Total Cycles: 5 Instruction Fetch, Instruction Decode/Register Fetch, Effective Address Calculation, Memory Access (Read), Register Write Back sw (Store Word) Instruction:

•Total Cycles: 4 Instruction Fetch, Instruction Decode/Register Fetch, Effective Address Calculation, Memory Access (Write)

beq (Branch if Equal) Instruction:

•Total Cycles: 3 Instruction Fetch, Instruction Decode/Register Fetch, Branch Decision

j (Jump) Instruction:

•Total Cycles: 2 Instruction Fetch, Jump Execution

Efficiency: Each instruction takes only the cycles it needs

To balance delays in a multi-cycle processor design, we can use two methods:

Multiple Actions in One Period:

If two actions take very little time, they can be done in the same clock cycle. For example, if reading the instruction (ti) and reading the registers (tR) are both quick, they can be combined into one period. This reduces the total number of cycles needed for instructions.

Multiple Periods for One Action:

For actions that take longer, we can set the clock period so that time isn't wasted. For example, if memory access (tM) takes longer, the clock period can be adjusted to match this duration, ensuring no time is wasted. These methods help make the processor more efficient by reducing the total time needed to execute instructions. The image shows how different instruction types (R class, lw, sw, beq, j) are broken down over several cycles, emphasizing the need to balance the clock periods.

PROBLEMS WITH SINGLE CYCLE DESIGN:

Slowest Instruction Determines Clock Frequency In a single-cycle design, every instruction is designed to be executed within one clock cycle. Consequently, the duration of the clock cycle is dictated by the slowest instruction, which sets the upper limit for the cycle time. Typically, this slowest instruction is a load instruction, which involves multiple steps:
Instruction Memory: Fetch the instruction from memory.
Register File: Read the source register(s).
ALU (Arithmetic Logic Unit): Perform the required arithmetic or logic operation.
Data Memory: Access data memory for load or store operations.
Register File: Write the result back to the destination register.

Since all these steps must be completed within one cycle, the clock cycle time is quite long. Although the Clock Per Instruction (CPI) is one, the overall performance suffers due to the lengthy clock cycle required to accommodate the slowest instruction.

Poor Resource Utilization

In a single-cycle design, hardware resources are underutilized because many parts of the hardware remain idle during parts of the cycle. For instance, when the ALU is performing its task, other units like the instruction memory and data memory might be idle. This inefficiency leads to poor resource utilization.

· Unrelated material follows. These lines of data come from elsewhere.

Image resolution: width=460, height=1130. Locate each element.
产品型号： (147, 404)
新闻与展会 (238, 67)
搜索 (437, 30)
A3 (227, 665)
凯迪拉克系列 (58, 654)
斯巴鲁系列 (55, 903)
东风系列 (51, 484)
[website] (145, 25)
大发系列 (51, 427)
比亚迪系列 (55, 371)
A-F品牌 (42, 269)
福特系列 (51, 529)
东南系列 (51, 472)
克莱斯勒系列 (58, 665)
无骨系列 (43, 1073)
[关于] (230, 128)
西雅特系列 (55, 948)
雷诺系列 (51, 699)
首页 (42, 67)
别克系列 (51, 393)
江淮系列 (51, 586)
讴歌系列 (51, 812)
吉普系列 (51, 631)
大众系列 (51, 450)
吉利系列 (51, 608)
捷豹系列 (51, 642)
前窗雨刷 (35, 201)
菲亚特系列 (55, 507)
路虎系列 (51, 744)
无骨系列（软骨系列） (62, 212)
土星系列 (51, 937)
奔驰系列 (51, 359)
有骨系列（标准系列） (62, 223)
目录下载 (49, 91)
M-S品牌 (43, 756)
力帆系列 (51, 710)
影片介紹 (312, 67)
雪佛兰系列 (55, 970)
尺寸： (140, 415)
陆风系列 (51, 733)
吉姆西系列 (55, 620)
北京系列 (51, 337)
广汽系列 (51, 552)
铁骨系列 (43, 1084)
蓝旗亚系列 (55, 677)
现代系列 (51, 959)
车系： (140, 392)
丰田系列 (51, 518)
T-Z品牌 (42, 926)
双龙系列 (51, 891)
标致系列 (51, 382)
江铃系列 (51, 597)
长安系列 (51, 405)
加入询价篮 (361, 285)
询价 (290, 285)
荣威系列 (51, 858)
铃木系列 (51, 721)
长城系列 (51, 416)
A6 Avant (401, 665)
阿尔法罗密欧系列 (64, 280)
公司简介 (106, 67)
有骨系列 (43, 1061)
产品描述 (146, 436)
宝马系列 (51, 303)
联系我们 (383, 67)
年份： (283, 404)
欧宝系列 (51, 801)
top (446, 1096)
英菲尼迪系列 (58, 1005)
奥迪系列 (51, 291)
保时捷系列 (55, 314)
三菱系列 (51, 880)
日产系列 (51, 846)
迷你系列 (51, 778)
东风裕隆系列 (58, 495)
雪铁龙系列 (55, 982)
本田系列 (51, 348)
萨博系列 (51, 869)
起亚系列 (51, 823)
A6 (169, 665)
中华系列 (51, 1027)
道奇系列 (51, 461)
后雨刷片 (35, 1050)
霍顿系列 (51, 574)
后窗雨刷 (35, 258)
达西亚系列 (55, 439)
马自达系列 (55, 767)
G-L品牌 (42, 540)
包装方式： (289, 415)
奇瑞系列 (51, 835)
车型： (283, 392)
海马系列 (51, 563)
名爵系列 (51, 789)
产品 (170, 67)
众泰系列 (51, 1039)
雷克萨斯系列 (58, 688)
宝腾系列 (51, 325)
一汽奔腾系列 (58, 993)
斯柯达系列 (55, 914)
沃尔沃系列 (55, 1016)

Some Instructions Cannot be Implemented in a Single Cycle Certain instructions inherently require multiple steps that cannot be completed within a single clock cycle.

For example:

●Read-Operate-Write Sequence: An instruction that reads from one address, performs an operation, and writes to another address requires multiple steps. ●Data Movement: Moving a block of data from one memory area to another involves several read and write operations. These multi-step instructions cannot fit into the fixed clock cycle of a single-cycle design. While early, simple computers with straightforward instruction sets used this method, it becomes impractical for more complex instruction sets or when incorporating advanced features like floating-point units.

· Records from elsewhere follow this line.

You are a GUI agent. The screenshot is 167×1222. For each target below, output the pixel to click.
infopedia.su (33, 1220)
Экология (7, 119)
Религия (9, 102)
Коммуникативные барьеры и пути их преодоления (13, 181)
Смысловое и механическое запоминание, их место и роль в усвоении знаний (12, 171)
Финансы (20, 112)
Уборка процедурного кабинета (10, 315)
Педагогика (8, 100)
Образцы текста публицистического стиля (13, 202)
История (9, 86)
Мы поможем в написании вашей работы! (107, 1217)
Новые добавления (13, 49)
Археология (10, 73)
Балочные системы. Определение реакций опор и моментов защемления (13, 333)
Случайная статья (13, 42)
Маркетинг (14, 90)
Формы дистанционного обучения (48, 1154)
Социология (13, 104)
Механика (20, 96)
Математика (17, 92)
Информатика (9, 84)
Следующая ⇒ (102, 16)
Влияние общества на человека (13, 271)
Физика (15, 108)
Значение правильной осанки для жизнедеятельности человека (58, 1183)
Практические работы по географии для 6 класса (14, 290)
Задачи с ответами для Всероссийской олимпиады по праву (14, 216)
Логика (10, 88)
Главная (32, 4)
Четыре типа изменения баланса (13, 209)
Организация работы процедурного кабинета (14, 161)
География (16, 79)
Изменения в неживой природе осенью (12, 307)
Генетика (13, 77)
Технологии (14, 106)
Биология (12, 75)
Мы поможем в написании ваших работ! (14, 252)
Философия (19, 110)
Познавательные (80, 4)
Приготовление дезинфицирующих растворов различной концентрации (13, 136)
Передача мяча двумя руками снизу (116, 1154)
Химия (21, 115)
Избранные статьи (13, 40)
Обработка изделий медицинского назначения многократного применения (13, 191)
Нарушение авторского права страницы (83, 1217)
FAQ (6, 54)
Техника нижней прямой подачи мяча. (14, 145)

CPI (Clocks Per Instruction)

CPI, or Clocks Per Instruction, measures the average number of clock cycles needed to execute each instruction in a program. It is a critical performance metric: ●Lower CPI: Indicates better performance, as instructions are executed more efficiently. ●Higher CPI: Implies less efficiency, with more clock cycles needed per instruction.

Conclusion

The single-cycle design, while straightforward and easy to implement for simple instruction sets, has significant drawbacks: ●The clock cycle is determined by the slowest instruction, resulting in a long cycle time. ●Hardware resources are inefficiently utilized. ●Certain complex instructions cannot be executed within a single cycle, limiting the design's applicability. As computer architectures evolved, more advanced designs like multi-cycle and pipelined architectures were developed to overcome these limitations, improving overall performance and resource utilization.